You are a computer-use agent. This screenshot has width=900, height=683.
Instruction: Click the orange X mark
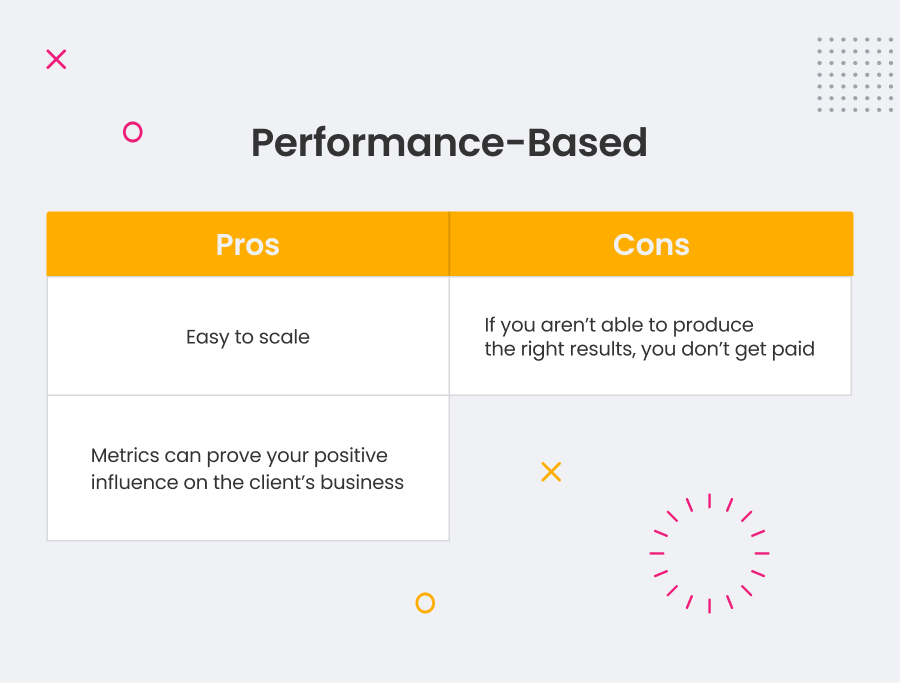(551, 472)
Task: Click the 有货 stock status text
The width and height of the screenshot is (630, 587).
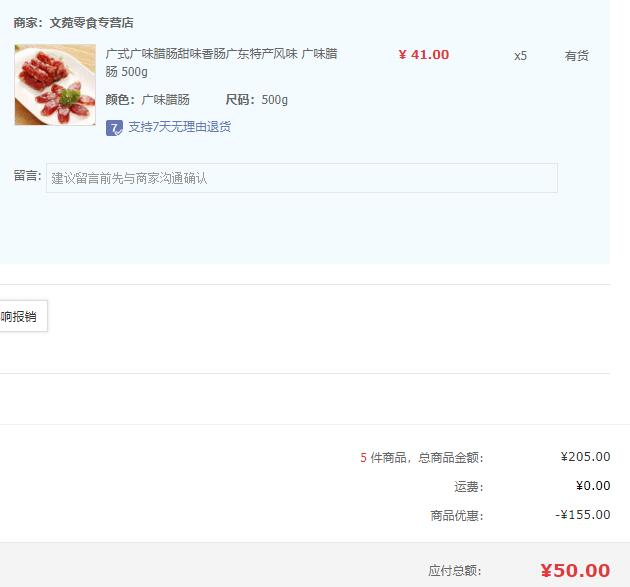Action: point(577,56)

● ● ● ● ● ● ●

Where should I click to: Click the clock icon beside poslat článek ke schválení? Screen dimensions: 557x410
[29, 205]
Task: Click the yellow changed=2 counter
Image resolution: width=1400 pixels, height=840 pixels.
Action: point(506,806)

● ● ● ● ● ● ●

◆ WORK ITEM
Copy each line of the listing above that includes the word "Task".

◆ EXERCISE SOLUTION
Task: Click the 有货 stock status text
Task: Click the yellow changed=2 counter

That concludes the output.